O longa conta a história de dois casais e como as vidas deles se cruzam. Luke Collins é um peão de rodeios, que sofreu um acidente e está tentando se recuperar. Ele se apaixona por Sophia Danko, uma universitária que está perto de se mudar para Nova York para realizar seu sonho de trabalhar com artes, e por isso está relutante em começar um novo romance. No primeiro encontro do casal, eles se deparam com Ira Levinson, um senhor que sofreu um acidente de carro, e ajudam a resgatá-lo. A partir daí, Sophia visita continuamente o homem que ajudou a salvar e lhe dá forças para se recuperar ao ler para ele as cartas que ele escrevia para sua falecida esposa Ruth. Uma Longa Jornada acompanha a complicada história de amor de Luke e Sophia, que vivem em mundos diferentes, e como esse romance reflete o de Ira e Ruth.

O elenco é o ponto alto da produção. Scott Eastwood é protagonista pela primeira vez e se sai muito bem no papel de cowboy, além de ter grande sintonia com a atriz Britt Robertson, que representa Sophia. Entretanto é o casal Ira e Ruth que conquista o público. Na fase jovem, eles são interpretados por Jack Huston e Oona Chaplin, respectivamente. Chaplin está radiante e sofisticada e Huston tem um aspecto atemporal que o encaixa perfeitamente nesse período do drama. O filme facilmente poderia ser apenas sobre a história deles. Na velhice, é Alan Alda quem dá vida a Ira. O ator é brilhante e traz seriedade, sabedoria e humor irônico para o personagem.
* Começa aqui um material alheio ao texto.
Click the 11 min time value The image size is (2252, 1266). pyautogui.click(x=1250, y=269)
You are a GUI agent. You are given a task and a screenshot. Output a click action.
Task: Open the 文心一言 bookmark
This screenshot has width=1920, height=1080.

O filme se passa em épocas diferentes, a história de Ira e Ruth começa no período da Segunda Guerra Mundial e a de Luke e Sophia já se passa no século XXI. A produção do filme é caprichosa, as equipes de figurino e cenografia constroem uma ambientação perfeita em cada momento e a caracterização dos personagens muda de acordo com o tempo e lugar. É tudo bem adequado a cada situação. O espectador sente como se estivesse naqueles lugares, desde a pequena cena de Ira na guerra até as cenas de rodeios. O cenário do longa é a Carolina do Norte, com belíssimas paisagens, que incluem pôr do sol do litoral e beijos na chuva e que contribuem para uma fotografia admirável.

Apesar de ser um pouco previsível, Uma Longa Jornada é um bom filme. A trama explora os desafios e as recompensas do amor. O enredo é simples, mesmo sendo cheio de flashbacks, não confunde o público e as duas horas de duração passam facilmente, pois flui bem. O público que gosta de romances sairá satisfeito das salas de cinema.